Los hallazgos realizados recientemente en el sitio arqueológico de Sedeinga (Sudán) arrojan luz sobre la civilización meroítica, que nació del intercambio cultural entre Egipto y el África negra

7 de marzo de 2018

Piezas de arenisca decoradas, como estelas, dinteles y otros elementos que rodeaban las puertas, han sido descubiertas en la necrópolis de Sedeinga, en el norte de Sudán, "proporcionando magníficos ejemplos de arte funerario meroítico", según reveló el lunes el Centro Nacional para la Investigación Científica (CNRS) de Francia, que dirige las excavaciones en el sitio arqueológico de Sedeinga junto con la Sorbonne Université. Los espléndidos hallazgos realizados recientemente arrojan luz sobre la fascinante civilización meroítica, que nació del intercambio cultural entre Egipto y el África negra, que sigue caracterizando a Sudán.
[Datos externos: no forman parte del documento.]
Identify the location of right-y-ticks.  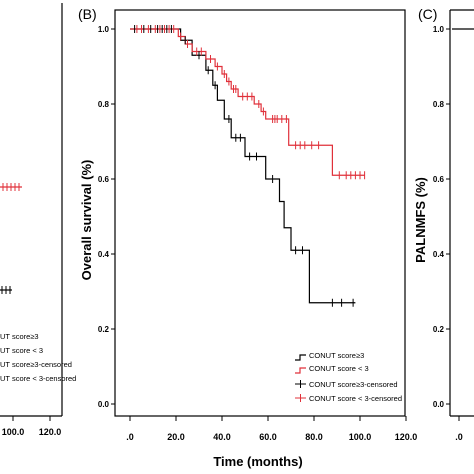
(448, 216).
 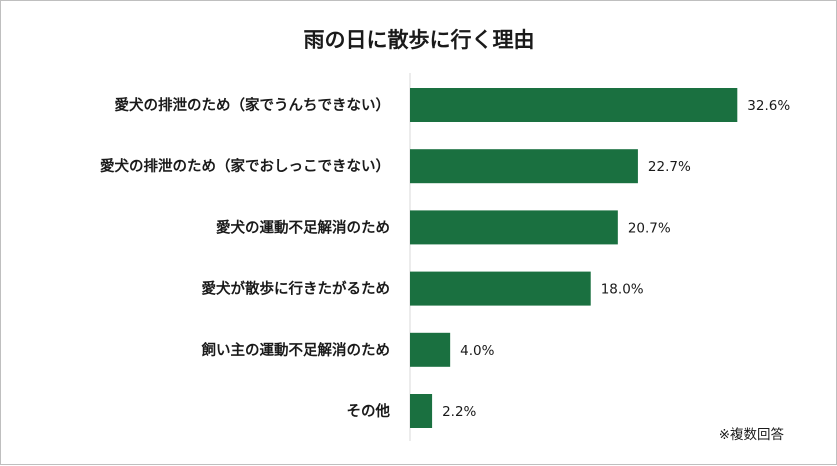 What do you see at coordinates (477, 351) in the screenshot?
I see `value-label-5: 4.0%` at bounding box center [477, 351].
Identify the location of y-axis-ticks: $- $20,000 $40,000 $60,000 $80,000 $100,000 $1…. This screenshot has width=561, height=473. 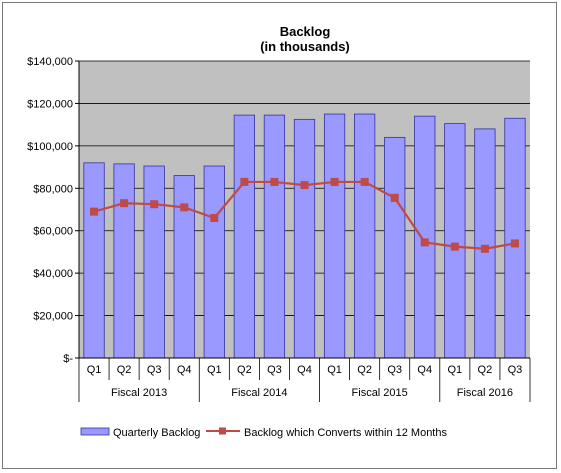
(53, 210).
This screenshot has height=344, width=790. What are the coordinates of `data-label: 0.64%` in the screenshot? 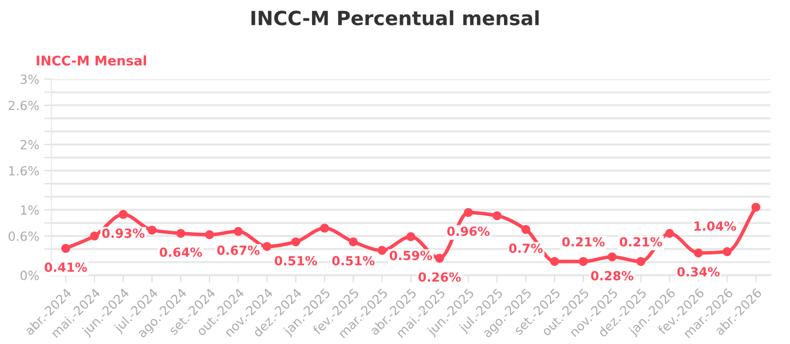 It's located at (181, 252).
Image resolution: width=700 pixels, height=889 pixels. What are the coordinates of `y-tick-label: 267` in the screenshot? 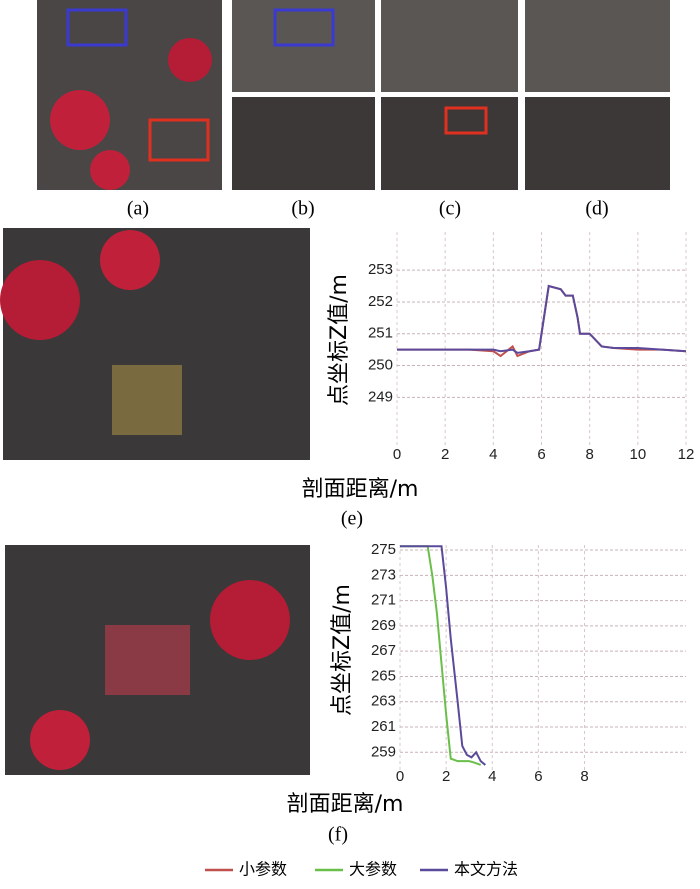 It's located at (384, 650).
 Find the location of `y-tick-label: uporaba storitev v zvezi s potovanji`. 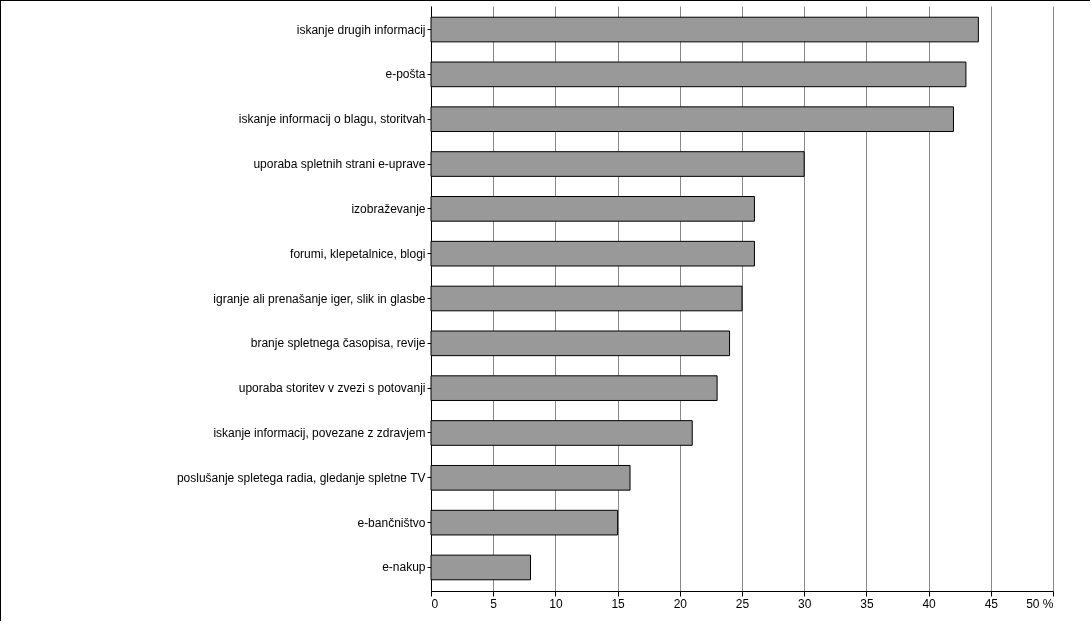

y-tick-label: uporaba storitev v zvezi s potovanji is located at coordinates (332, 388).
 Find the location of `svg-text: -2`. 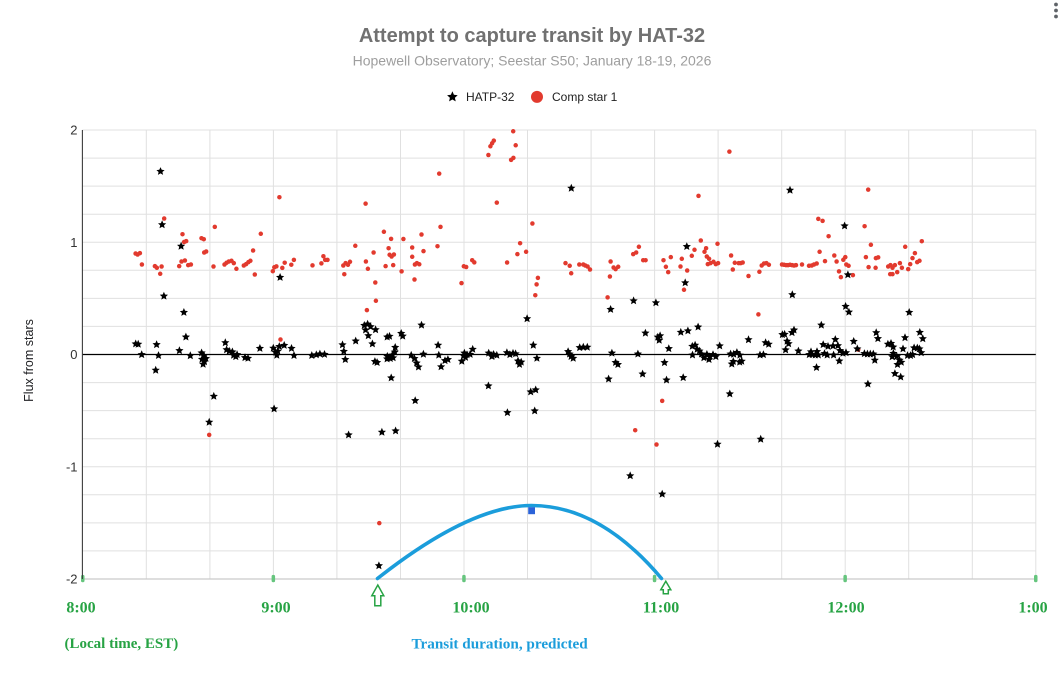

svg-text: -2 is located at coordinates (72, 580).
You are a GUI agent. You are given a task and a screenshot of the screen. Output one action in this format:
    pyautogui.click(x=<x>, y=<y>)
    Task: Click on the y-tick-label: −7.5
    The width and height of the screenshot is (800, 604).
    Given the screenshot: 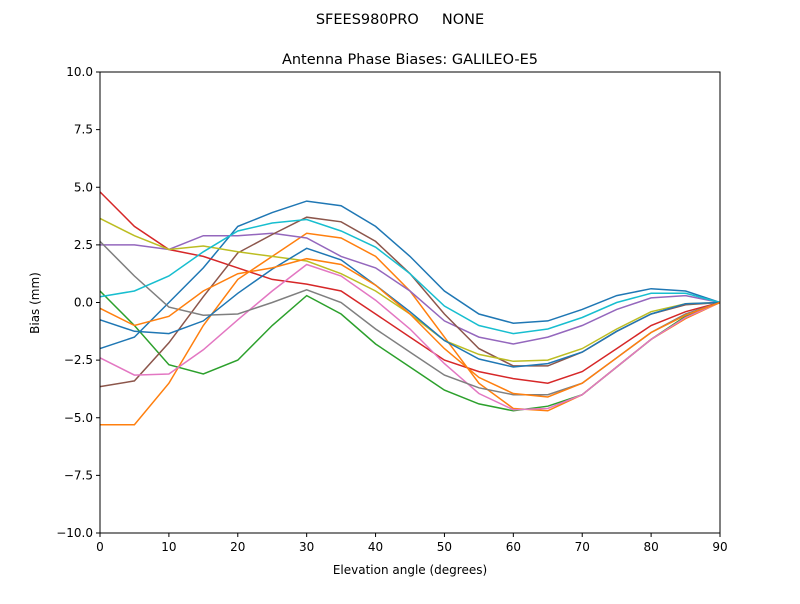 What is the action you would take?
    pyautogui.click(x=78, y=475)
    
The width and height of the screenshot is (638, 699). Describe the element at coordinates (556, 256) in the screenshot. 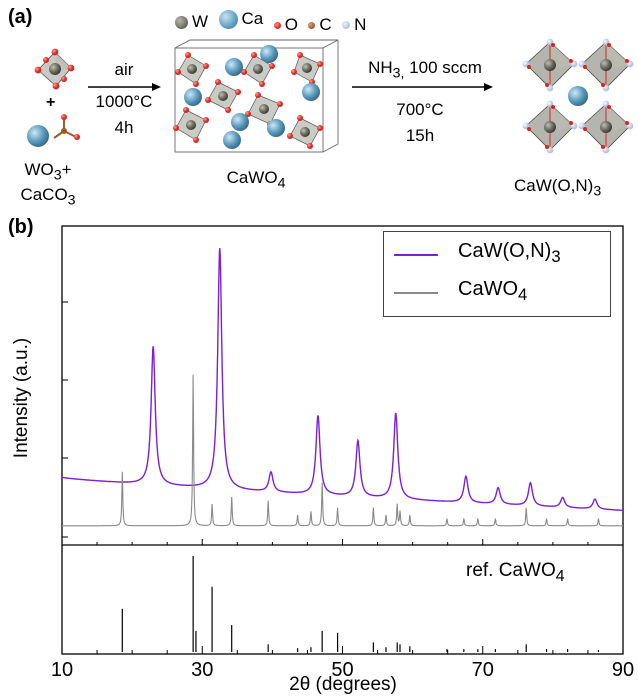

I see `legend-cawon3-sub: 3` at that location.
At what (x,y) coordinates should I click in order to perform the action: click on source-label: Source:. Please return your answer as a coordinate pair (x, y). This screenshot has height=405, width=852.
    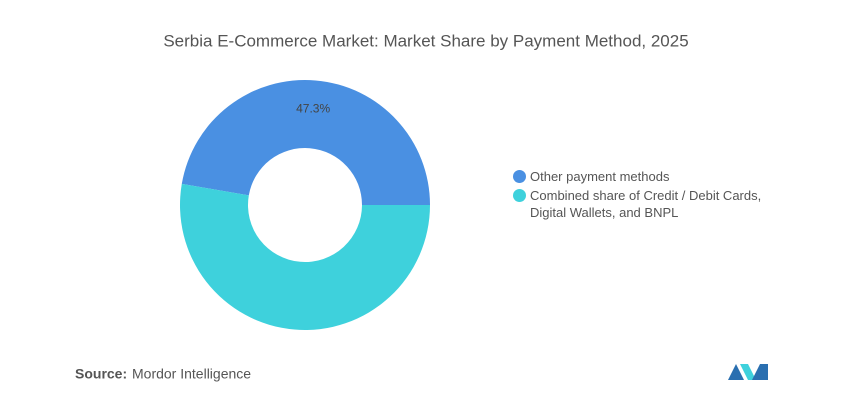
    Looking at the image, I should click on (101, 374).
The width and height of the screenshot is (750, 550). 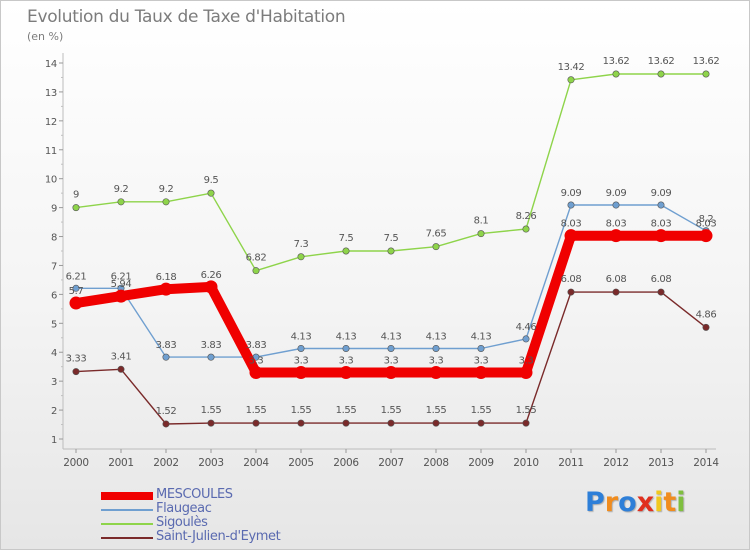 I want to click on data-label-1: 6.21, so click(x=76, y=276).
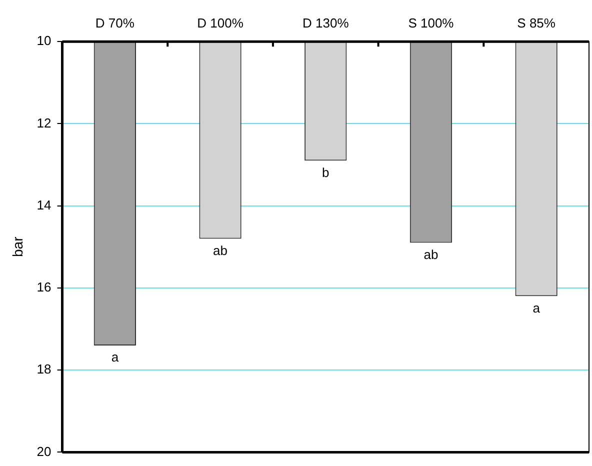 This screenshot has width=592, height=466. What do you see at coordinates (44, 40) in the screenshot?
I see `y-tick-label: 10` at bounding box center [44, 40].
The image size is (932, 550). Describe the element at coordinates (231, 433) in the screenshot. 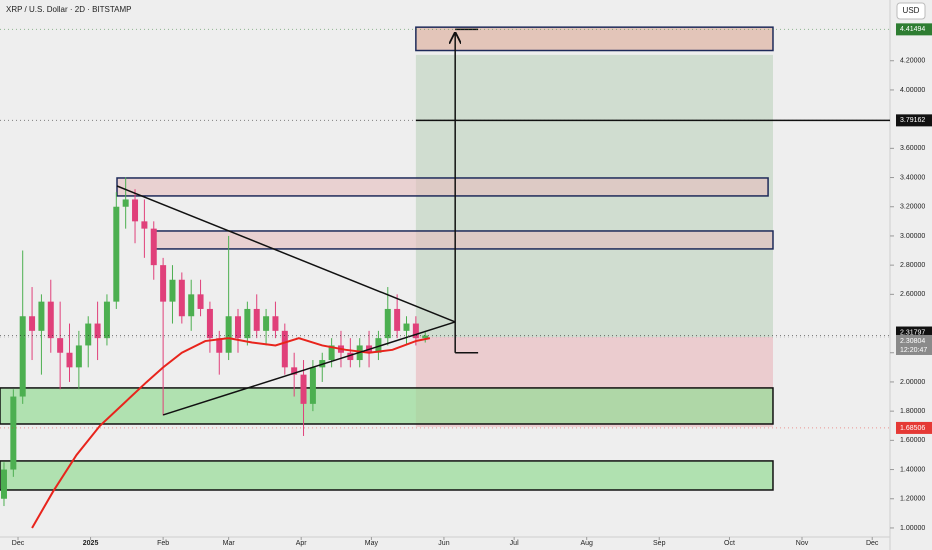

I see `moving-average` at that location.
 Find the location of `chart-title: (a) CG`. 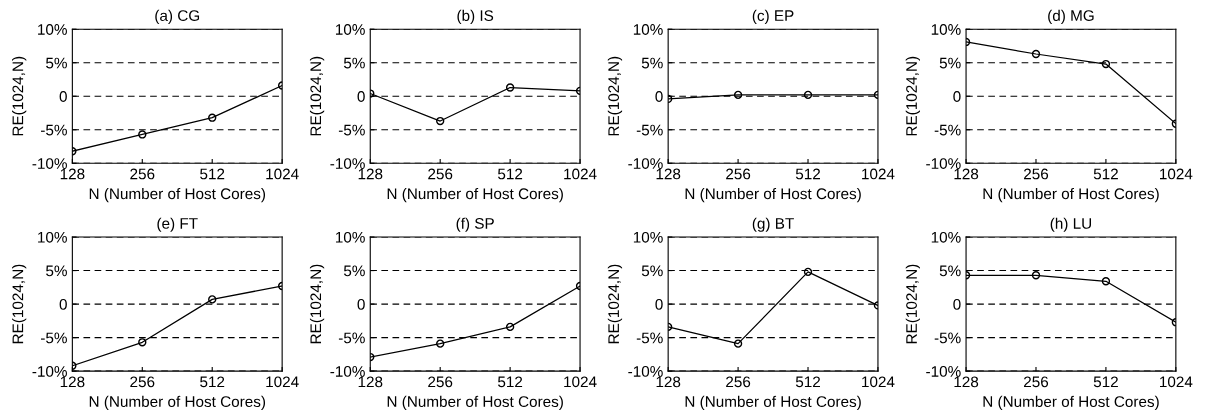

Los objetos funerarios hallados representan la colección más grande de textos meroíticos, el lenguaje más antiguo del África negra, escrito con unos caracteres que adoptaron del Antiguo Egipto. La necrópolis de Sedeinga abarca más de 25 hectáreas e incluye al menos 80 pirámides de ladrillos y más de 100 tumbas que datan de los reinos de Napata y Meroe, del siglo VII a.C. al siglo IV d.C.

Los arqueólogos han hallado la colección más grande de textos meroíticos

Los pigmentos originales, principalmente el azul, se han conservado en una estela que estaba tumbada cuando fue hallada. Otro hallazgo excepcional: el dintel de una capilla en el que aparece representada Maat, la diosa egipcia del orden, la igualdad y la paz. Se trata de la primera representación existente de esta diosa con sus características africanas. Durante la campaña de excavaciones de finales de 2017, los investigadores descubrieron, además, una estela con el nombre de la Dama Maliwarase, que describe su parentesco con los notables de Nubia, al norte del reino de Meroe; era la hermana de dos grandes sacerdotes de Amón y uno de sus hijos ejercía de gobernador de Faras, una importante ciudad de la Baja Nubia.

Los arqueólogos también han excavado un dintel con cuatro líneas de texto inscritas que describe a la propietaria del sepulcro, otra gran dama, llamada Adatalabe. En la sociedad meroítica, las mujeres encarnaban el prestigio de la familia, que se transmitía a las generaciones posteriores.